Now, now, this is a cooking blog so this post is not actually about a woman’s breasts, but what to do to make otherwise boring chicken breasts more interesting.  The easiest way is to finish off the sautéed chicken breast with a sauce.  And the key to a good pan sauce is chicken stock. Chicken stock is the real focus of this post, because as the great Chef Escoffier said “Stocks are to cooking what foundations are to a house.”  With chicken stock on hand, you can easily make sauces to give a little boost to otherwise simple preparations of meats; you can make rich soups; you can cook grains in it instead of water to give the grains a little more flavor; and most importantly, you can make those rich braises where the meat practically falls off the bone.

There are basically two types of chicken stock – the delicious kind you make yourself and the crappy kind you buy at the supermarket.   OK, maybe that’s a bit harsh.  If you’re really in a pinch, the commercial varieties will do, just don’t tell anyone and do it knowing that you’ll eventually have to answer to your god for the crime.  Seriously, making your own chicken stock is easy and something you only need to do every couple of months so it’s well worth the effort to do it yourself.

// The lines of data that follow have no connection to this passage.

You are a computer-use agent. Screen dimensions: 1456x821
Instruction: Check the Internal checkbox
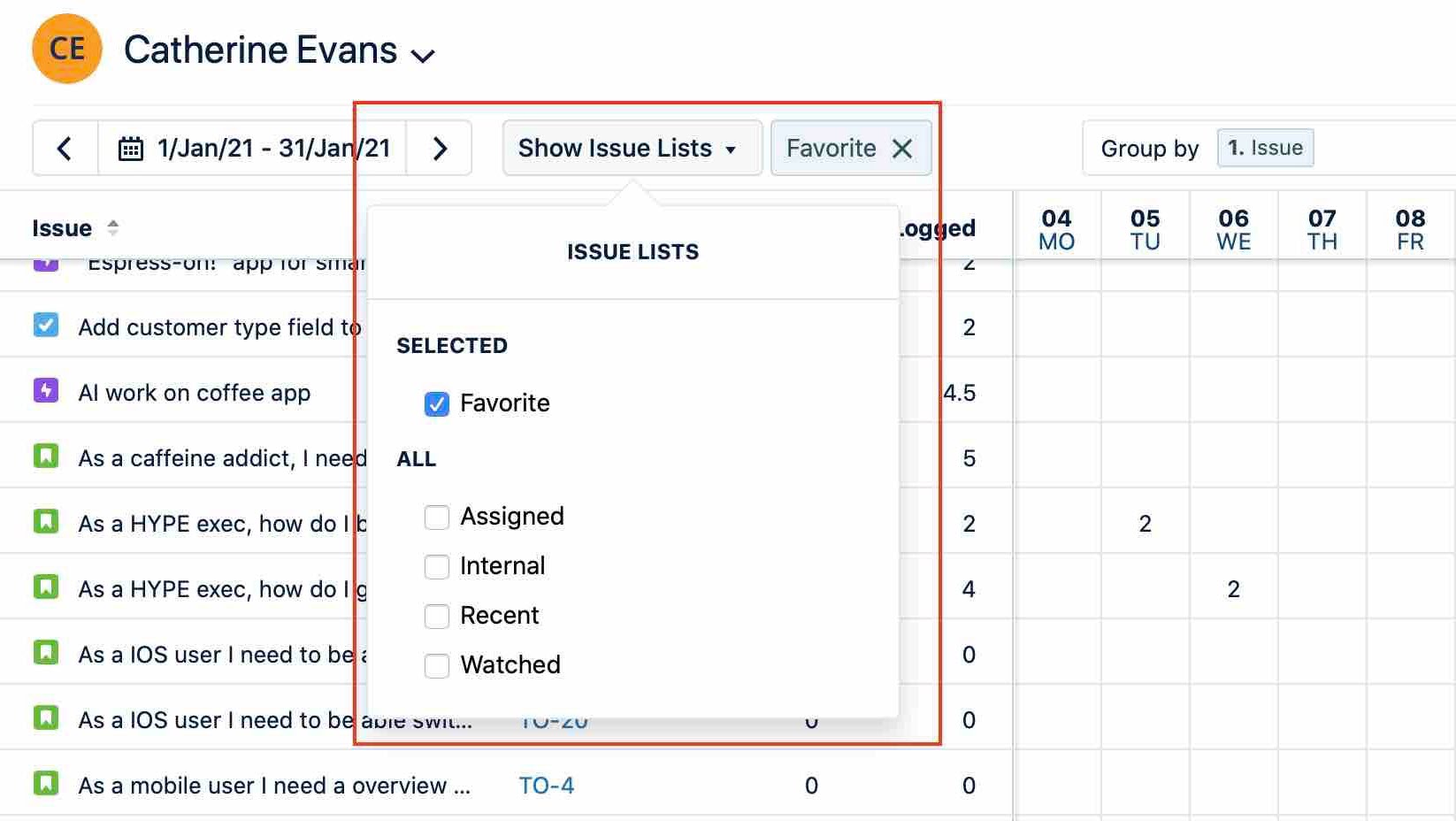(x=436, y=566)

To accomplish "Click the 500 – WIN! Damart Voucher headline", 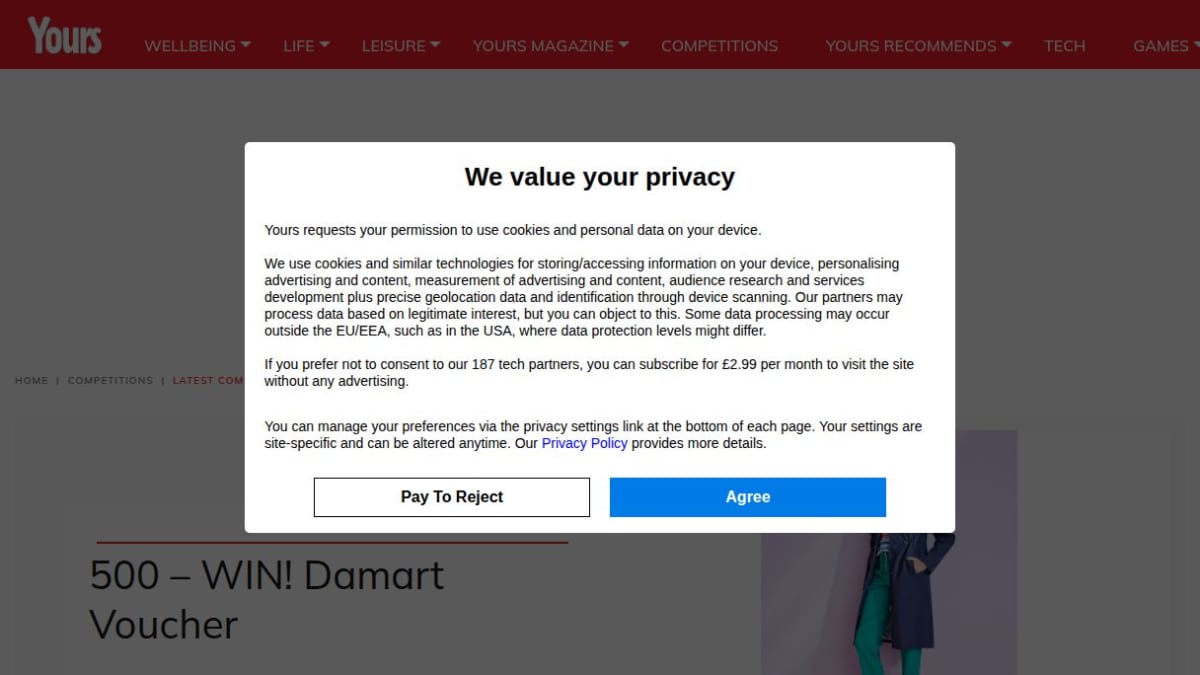I will pos(267,600).
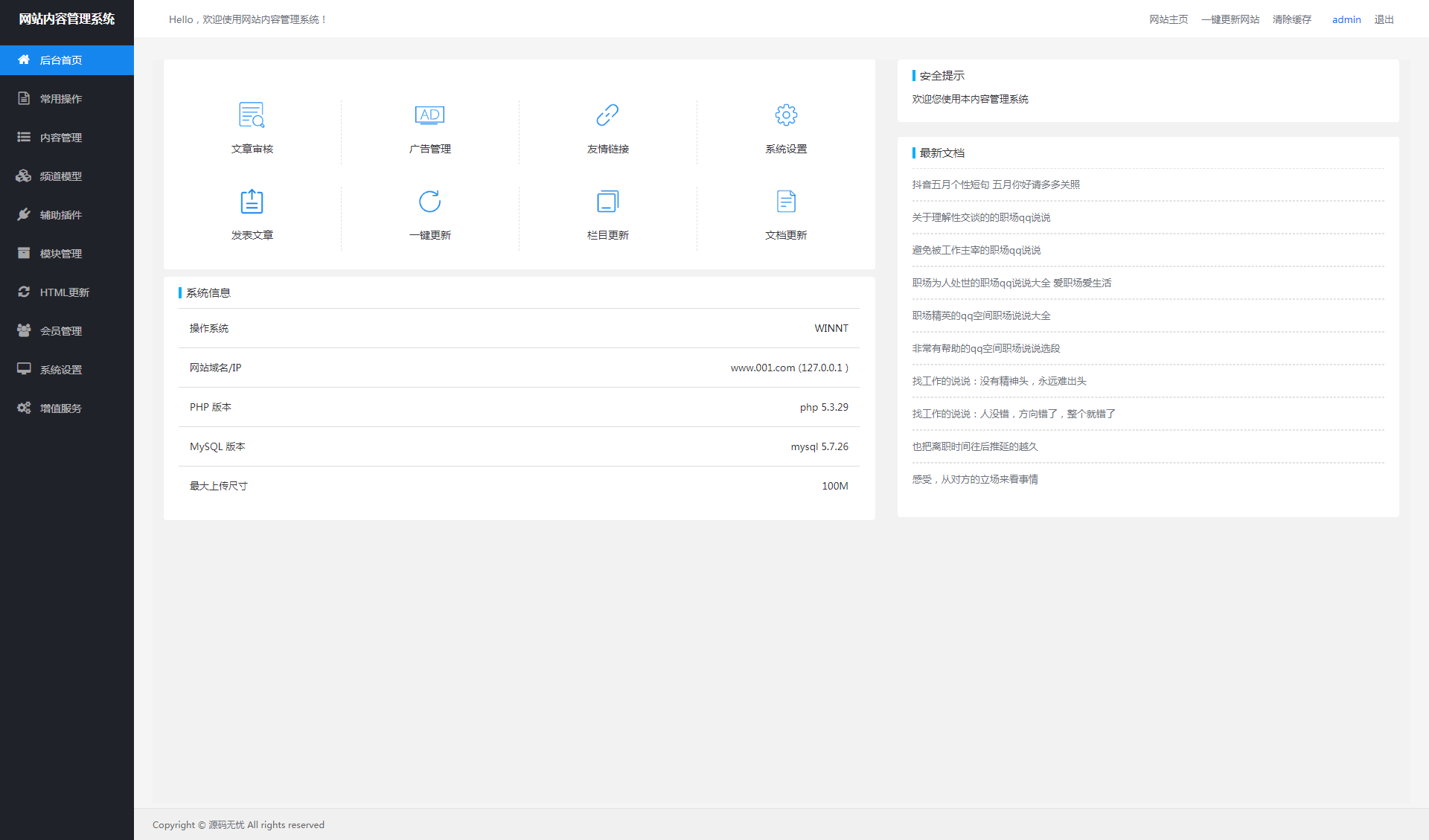Click 清除缓存 in the header
1429x840 pixels.
coord(1291,19)
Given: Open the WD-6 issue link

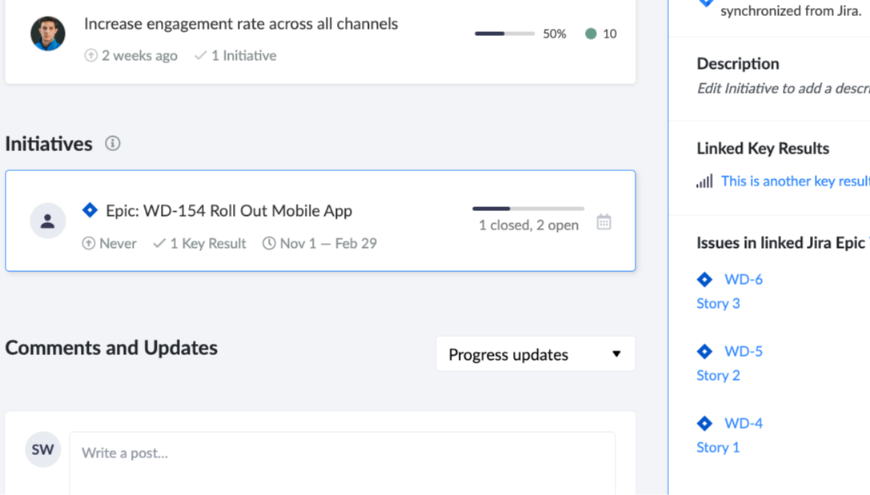Looking at the screenshot, I should 743,279.

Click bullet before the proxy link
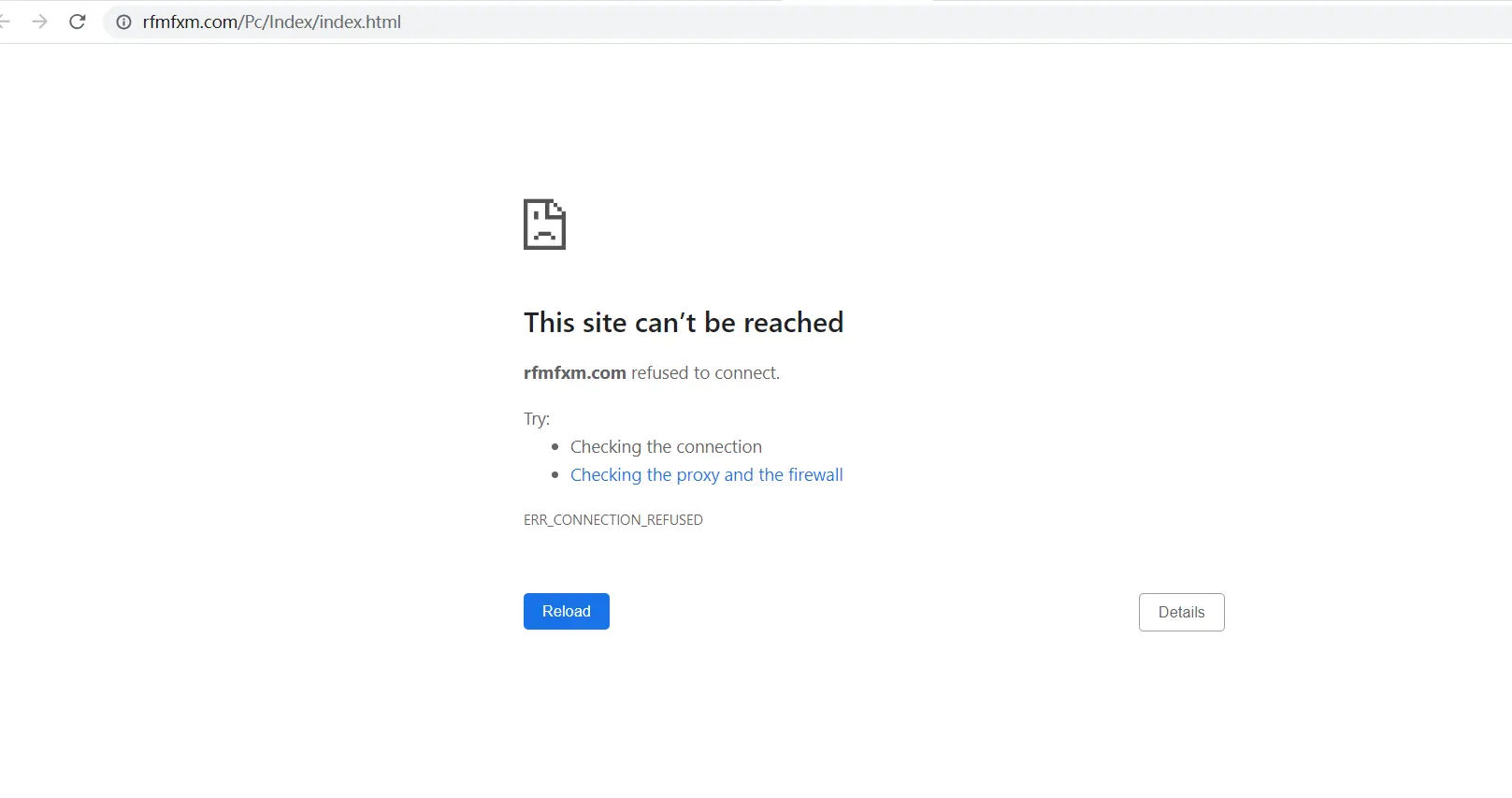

The following is a basic recipe for chicken stock. It makes about  2 1/2 quarts of Chicken stock.  Store it in small freezer safe containers (1 and 2 cup sizes tend to be the most useful) and freeze it until you need it.

Chicken Stock

makes approximately 2 1/2 quarts

Qty Item
3 1/2 Lbs Chicken parts and bones (I like to use a mix of necks, feet, parts of the carcass and an old stewing hen, if available)
3 quarts Cold Water
4.5 oz onions, roughly chopped
4.5 oz carrots, roughly chopped
2 oz celery, roughly chopped
1 Garlic clove, crushed
1 bunch herb stems (4-5 thyme stems with the leave removed, 2-3 parsley stems with the leaves removed, 1 small rosemary stem with the pines removed, 2 Bay leaves)
4-6 whole peppercorns
  1. Trim the chicken parts of excess fat and skin and rinse them under cold water for a few minutes (or let them soak for a few minutes) to remove any blood or debris.  Place the chicken parts in a stock pot (or any pot large enough to hold all the items) and cover with the 3 quarts cold water or as much water as is necessary to cover the chicken.  Bring the water to a boil.  As the liquid comes to a boil, a foam/scum will rise to the top.  Continuously skim off this foam until it stops rising.
  2. Once the foam stops rising, lower the water temperature to a simmer.  Add the remaining ingredients and continue to let it simmer for about 2 hours.  Keep an eye on it every 10 minutes or so to skim off any foam/scum that rises to the top.
  3. After about 2 hours, strain the stock through a fine mesh strainer into a bowl.  Discard the vegetables.  Set the chicken parts aside. At this point, you can cool the stock and prep it for storage, or you can pour it into another pot and continue to boil it down to concentrate the flavor.  I usually boil it down further until about 2/3 of the original amount remains so that I can have a richer tasting stock.  I then usually add a few pinches of salt.

Now that you have some stock on hand, you’re ready to dress those breasts.  And what goes better with chicken than a nice sherry mushroom cream sauce. This Chicken Breast with Sherry Mushroom Cream Sauce can be made in 30 minutes.

While I don’t recommend using the really meaty parts of the chicken, if you did use parts with some meat on them, you should reserve the meat and use it for chicken salads, or this absolutely fabulous Chicken Pot Pie.